2021年現在、人吉球磨に27の蔵元が点在するが、「県外で球磨焼酎をPRする中で、焼酎 = 芋と捉えている人が多く、米で作られた球磨焼酎は、認知度が低いと痛感する」と米来さん。そこで、行われたイベントの一つが「球磨焼酎女子会の夕べ」。人吉球磨の女性らでつくる実行委員会が、球磨焼酎の魅力を女性に知ってもらうために毎年11月にあさぎり町で開いている食事会だ。10を超える蔵元が出店し毎回、約200人の女性が県内外から参加。新型コロナウイルス感染症拡大のため、ここ数年は休止中だが、開催当時、米来さんは実行委員長を務めていた。
酒蔵は、自社の看板商品をはじめ、リキュールなど、女性に人気の品を準備。またカクテル風のアレンジや、紅茶、炭酸水で割る方法など、新しい飲み方も提案したところ、大好評だったという。「思考錯誤して作ったリキュールを手に『いい香り』『色がきれい』と楽しむ参加者を目の当たりにし、喜びをかみしめた。
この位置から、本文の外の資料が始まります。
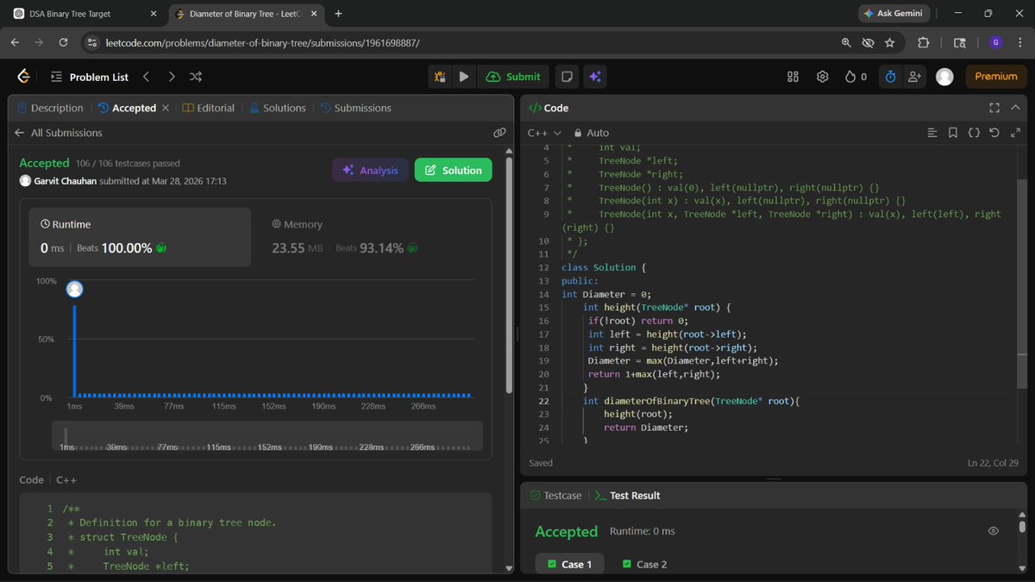The height and width of the screenshot is (582, 1035).
Task: Format code with the lines icon
Action: coord(932,133)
飲み方などを直接提案でき、多くの女性にそれぞれの蔵元の魅力を知ってもらう機会になったのでは」と振り返る。

常楽酒造での経験生かし
地域の活性化にも寄与

「錦まち観光協会」理事としての一面も持つ米来さん。「錦町には、人吉海軍航空基地跡にできた資料館『ひみつ基地ミュージアム』や、剣豪・丸目蔵人佐の墓といった史跡など、魅力的な観光スポットがあるが、それらをまだまだ発信できていないと感じている。伝えていくには、点ではなく、一人一人がつながって円を描くような活動が大切」と力を込める。
相乗効果を生み出すため、錦町をはじめ、人吉球磨が一つになってそれぞれの観光名所をPRしていくことなども提案し続けているという。
蔵元と連携・協力しながら球磨焼酎を県内外へアピールしている米来さん。その視点が、今後の錦町の発展にもつながっていきそうだ。